LibreOffice 7.1 Help
Specificeert de instellingen voor ODBC-databases. Hieronder vallen uw gegevens voor gebruikerstoegang, uw stuurprogramma-instellingen en lettertypedefinities.
Vul hier de gebruikersnaam in waarmee u de database kunt oproepen.
Voorkomt dat een onbevoegde gebruiker de database kan oproepen. U hoeft het wachtwoord slechts eenmaal per sessie in te voeren.
Gebruik dit tekstveld om indien nodig extra stuurprogrammaopties in te stellen.
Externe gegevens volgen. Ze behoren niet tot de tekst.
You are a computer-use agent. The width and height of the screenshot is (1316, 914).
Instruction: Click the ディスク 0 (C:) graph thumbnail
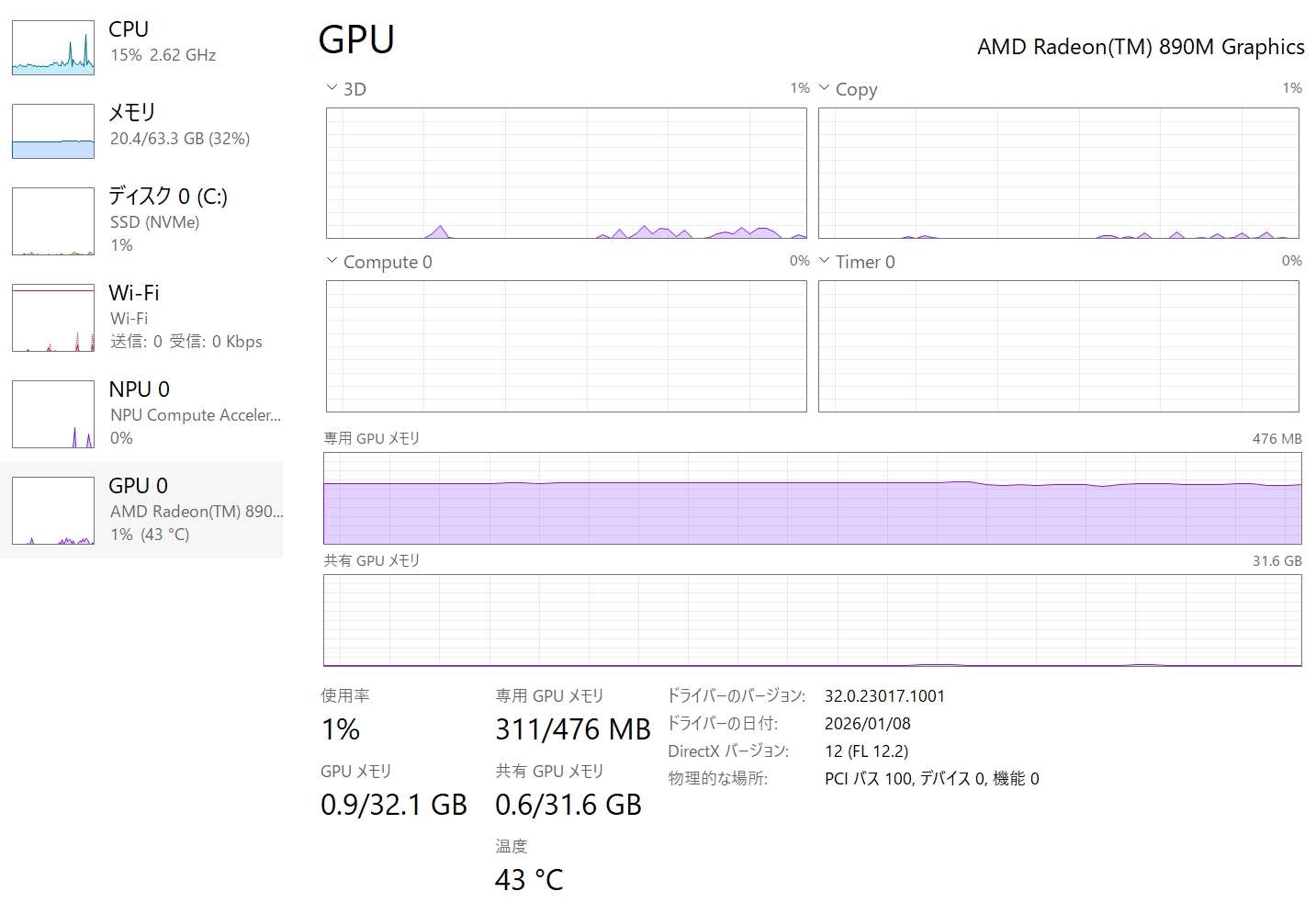tap(53, 221)
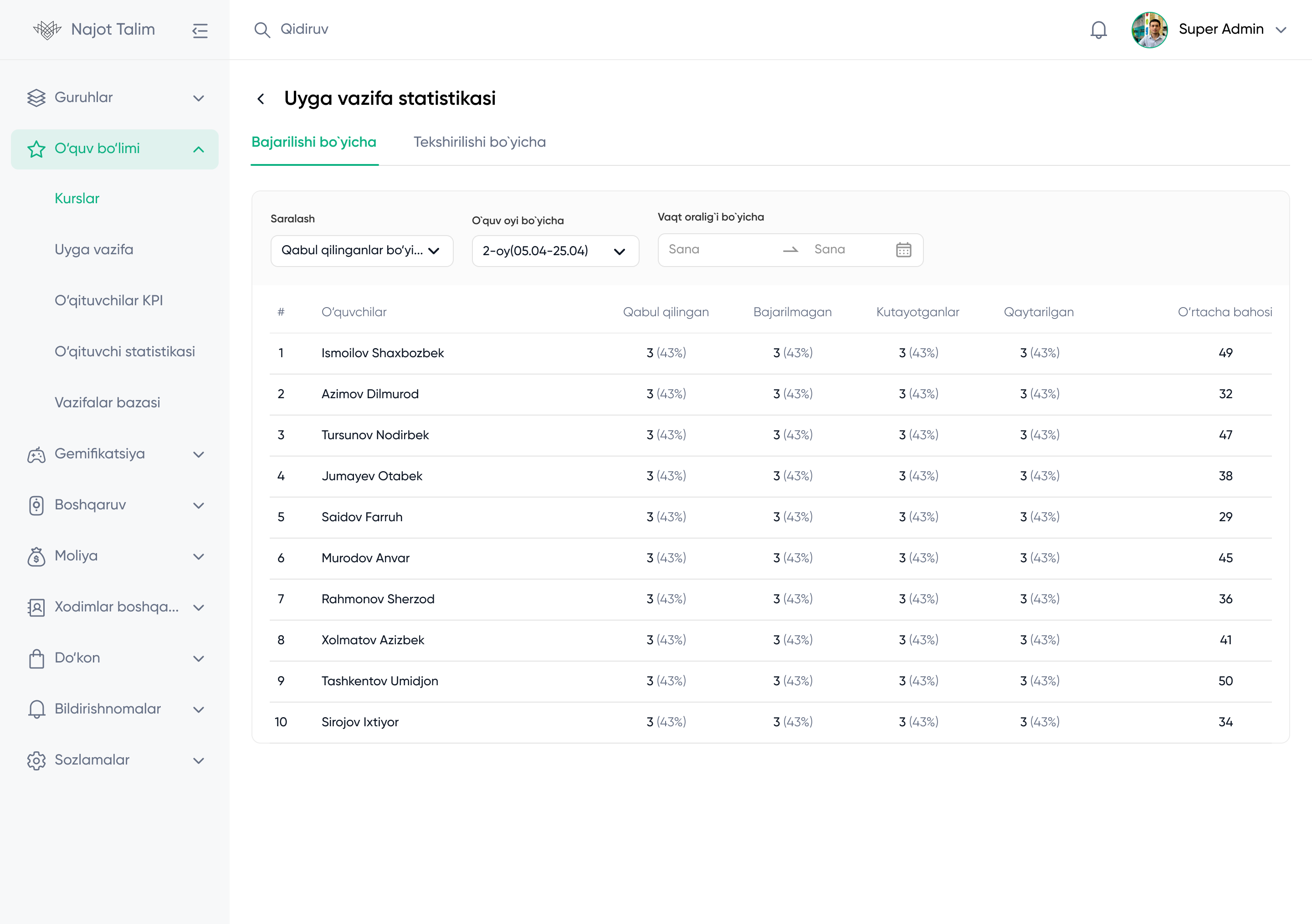
Task: Click the Super Admin avatar picture
Action: tap(1149, 30)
Selecteer de conversiecode die u wilt gebruiken om de database weer te geven in LibreOffice. Dit beïnvloedt de database niet. Kies "Systeem" om de standaard tekenset van uw systeem te gebruiken. Tekst- en dBASE-databases zijn beperkt tot tekensets met een vaste tekenlengte, waarbij alle tekens met hetzelfde aantal bytes zijn gecodeerd.
Hiermee wordt LibreOffice-ondersteuning voor automatisch vergrotende gegevensvelden in de huidige ODBC- of JDBC-gegevensbron ingeschakeld. Selecteer dit vakje als de database de functie voor automatische vergroting in de laag SDBCX niet ondersteunt. De automatische vergroting wordt over het algemeen voor het primaire sleutelveld geselecteerd.
Voer de SQL-opdrachtaanduiding in die de gegevensbron de opdracht geeft om een gespecificeerd gegevensveld voor een geheel getal automatisch te vergroten. Een typische SQL-instructie om een gegevensveld te maken, is bijvoorbeeld:
TABEL MAKEN "tabel1" ("id" INTEGER)
Wanneer u het gegevensveld ID in een MySQL-database automatisch wilt vergroten, wijzigt u de instructie naar:
TABEL MAKEN "tabel1" ("id" INTEGER AUTO_INCREMENT)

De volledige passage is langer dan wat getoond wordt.